Ani jesdno ani drugie. Spójrz globalniej - rozróżnienie partii narodowo-socjalistycznej od narodowej socjalistycznej nie jest najlepszym pomysłem o ile ta druga narodowość rozumie szowinistycznie a socjalność - jako "bo nam ["prawdziwym-polakom-katolikam", czy innym jednokształtnym-tu jednomyślącym ]się należy". Mieszanka tak rozumianego "patriotyzmu" i tak rozumianej "strefy socjalnej"
prowadzić może przy jakimś katalizatorze właśnie, jeśli nie dokładnie do, to w kierunku narodowego-socjalizmu a la IIIRzesza.
(...)
>Tym
> bardziej kuriozalna ze pro-żydowskie(a raczej
> pro-izraelskie) sympatie "wierchuszki" PiSu sa
> dość czytelne co istotnie dla co
> poniektórych(środowiska post-endeckie) stanowi
> zarzut.Maja one oczywiście swoie iunctim z
> pro-amerykanizmem PiS-u.
Daj mi przykład tej pro-żydowskości
> Natomiast eliminacja wrogów Polski rozumianej
> jako suwerenny kraj-oczywiście eliminacja
> środkami politycznymi( i wychowawczymi-edukacja
> historyczna!) jest programem pod którym podpisuje
> się jak najbardziej!
Tak, tylko dlamnie kłopotem jest to kto/jak/dlaczego definiuje wrogów Polski
....Jest mi zresztą
> obojętne-kto ja będzie realizował PiS czy
> ktokolwiek inny.
Nie całkiem, jest bowiem też kwestja ceny jaką trzeba płacić - tzn. czy taka partiawalczac nawet dobrze i skutecznie międzynarodowo, nie zacznie od szukania wrogów wewnętrznych - powiedzmy wprost robienia czystek wcelu zrobienia miejsca dla swoich i zastraszenia ewentualnych wrogów. Wszystkie "-izmy" są niebezpieczne, pod pozorami szczytnych idei lęgnie się robactwo najgorszej maści - nie wolno dać się czemuś takiemu zwieść.
Na taka politykę czekam z
> utęsknieniem.Polacy maja prawo do swojej
> Ojczyzny-a zwyczajny realizm powinien Ci
> podpowiedzieć ze istnieja zdeklarowani wrogowie
> tego prawa....Tak w Moskwie-jak i w
> Warszawie....
Jeszcze raz, oczywiście że są ale jest więcej niż ziarno prawdy w "od komunizmu jest gorszy tylko antykomunizm".

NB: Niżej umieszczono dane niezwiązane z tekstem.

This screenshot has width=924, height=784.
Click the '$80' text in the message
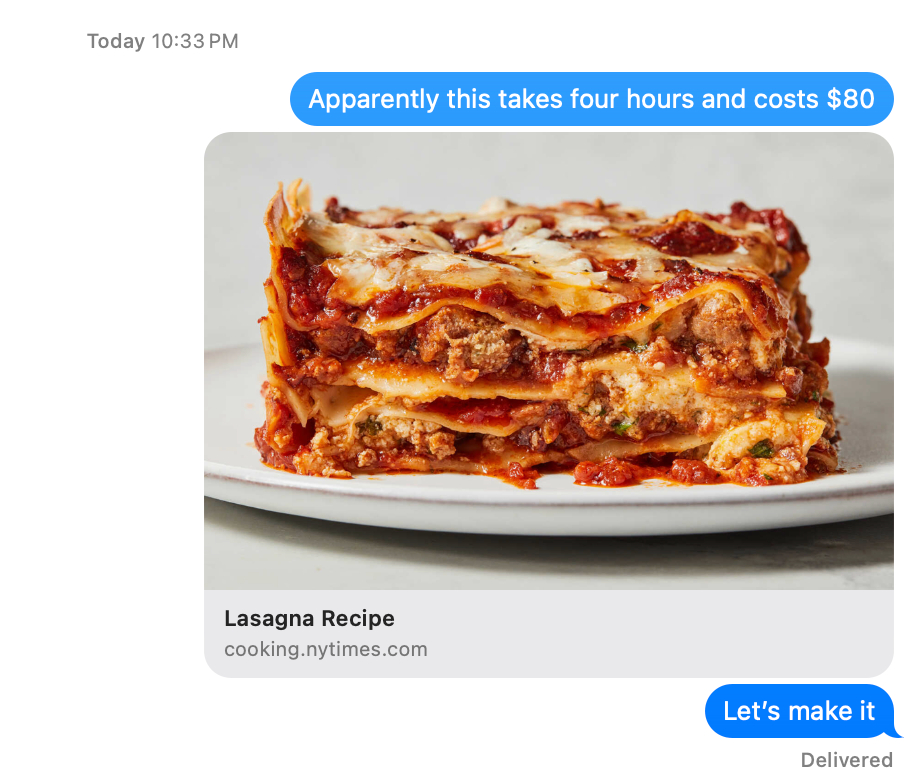coord(850,99)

Ci ostatni-nawet niespecjalnie sie
> kryjąc- nawiązują do znanego stanowiska Róży
> Luksemburg-która deklarowala ze polskie problemy
> "ostatecznie" rozwiaże komunizm( pojmowany przez
> nią jako światowa tzn "internacjonalna" władza
> niekoniecznie umocowana w Moskwie....)Nie
> przypomina Ci to czegoś?-tzn co mam Ci
> zaserwować listę współczesnych "polskich"

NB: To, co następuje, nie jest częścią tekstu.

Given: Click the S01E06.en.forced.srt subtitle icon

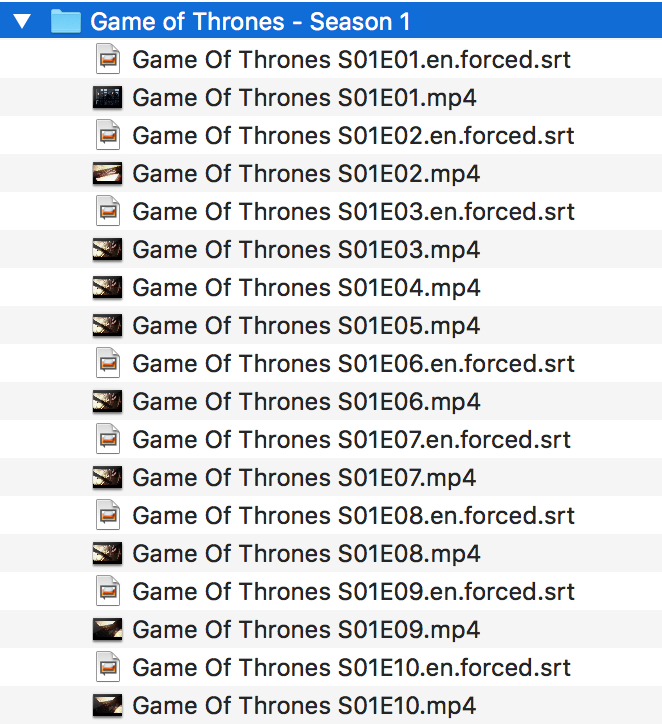Looking at the screenshot, I should [107, 363].
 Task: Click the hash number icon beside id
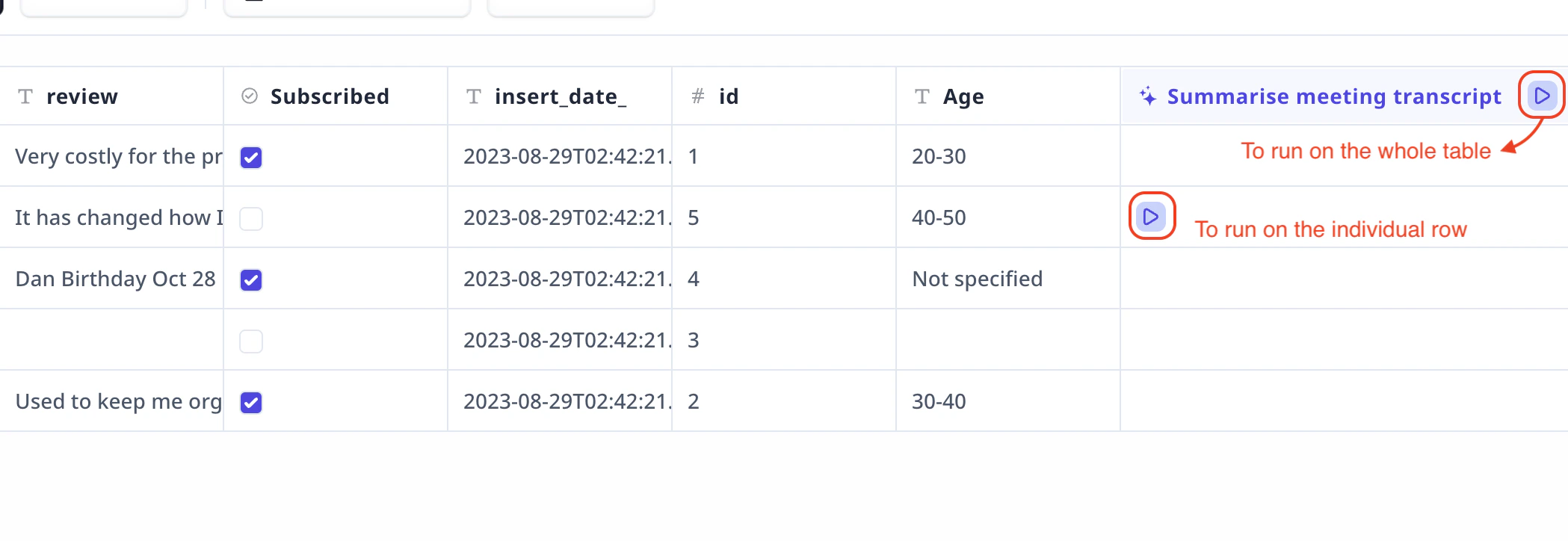click(698, 96)
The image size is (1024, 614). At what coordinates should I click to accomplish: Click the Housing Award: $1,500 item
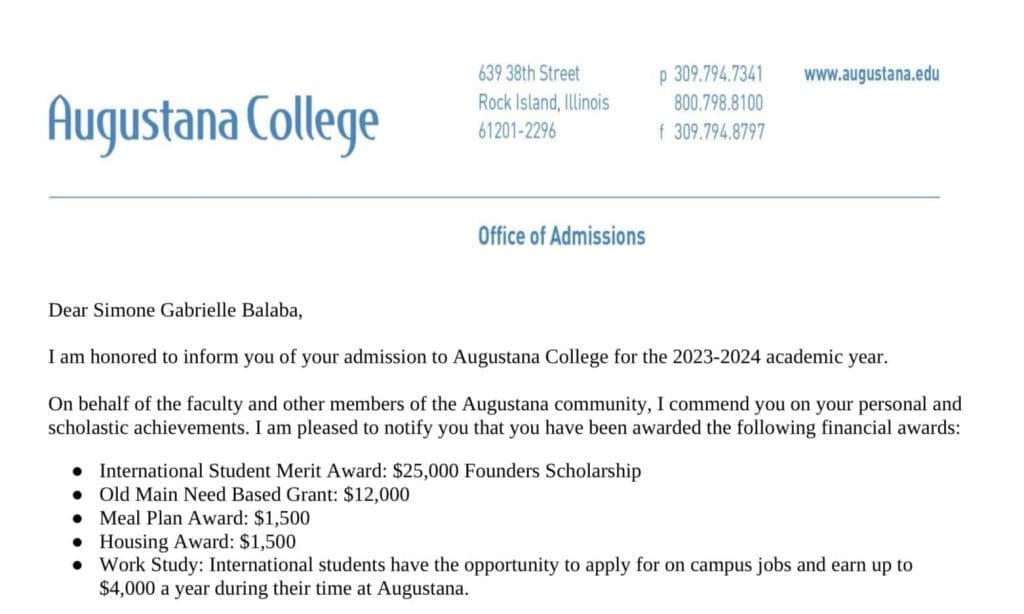pyautogui.click(x=197, y=542)
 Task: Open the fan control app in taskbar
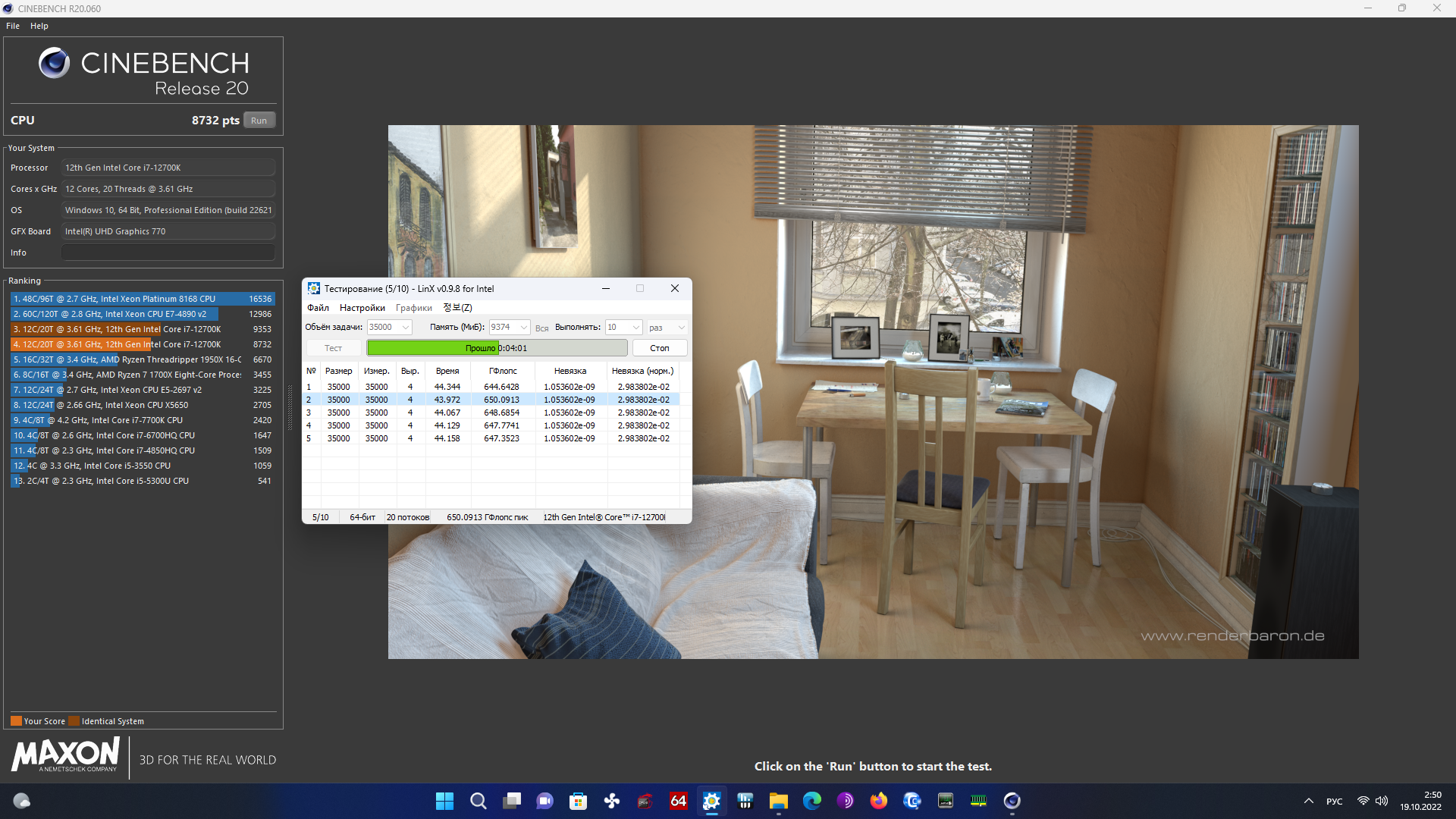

> luksemburgistów("praktycznych" a i
> teoretyków)-czy sam się jej domyślisz?....A
> może z nimi sympatyzujesz po prostu?...
I znowu wraca problem definicji-rozumienia polskości, polskiego intertesu narodowego, kto ma być tego dysponentem. Jestem w stanie wyobrazić sobie taki przykład - jakaś (nie mam na myślikonkretnej) partia dochodzi pod narodowo-szowinistycznymi chasłami do władzy (mając rzeczywiste wysokie poparcie społeczne) W celu stwożenia nam-polakom "przestrzeni życiowej" wypowiada wojnę powiedzmy Słowacji.

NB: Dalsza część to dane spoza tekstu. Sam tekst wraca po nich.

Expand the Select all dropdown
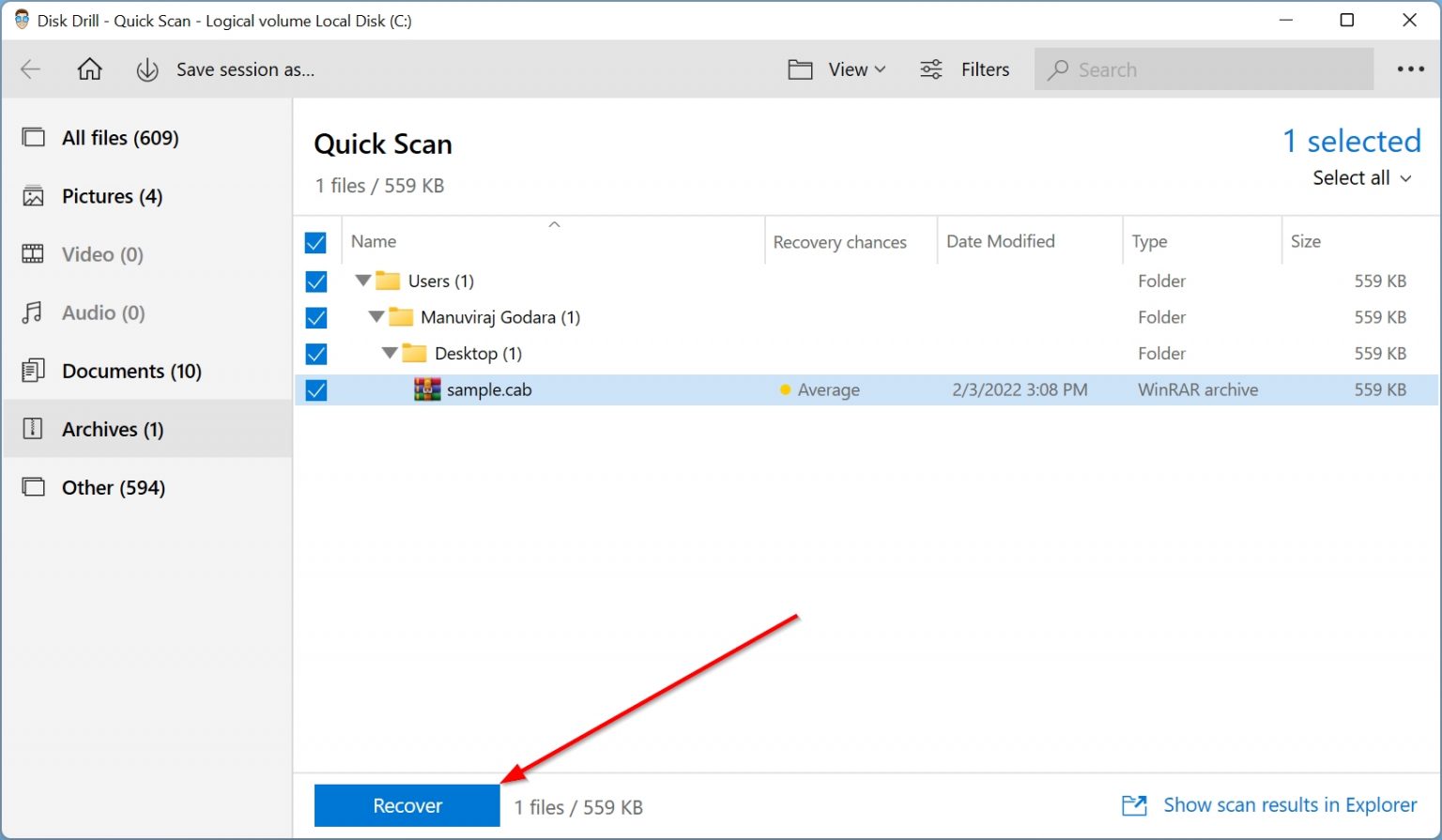1442x840 pixels. pos(1361,178)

Pytanie jest takie - po której stronie byś stanął Ty (o ile wybór tej strony ma oceniać mająca poparcie władza - tzn. jakiego dokonasz wyboru oczyma takiej władzy)? Polska to i więcej i mniej niż Polacy - zależnie czym mierzyć, ale jakby naród zwariował i tak sobie ten interes Polski definiował to trzeba stanąć przeciwko takiemu "interesowi narodowemu". A cały przykład po to aby uzmysłowić - nie chcę żaby ktokolwiek uzurpował sobieprawodo definiowania takich pojęć, a przy okazji - są większe wartości.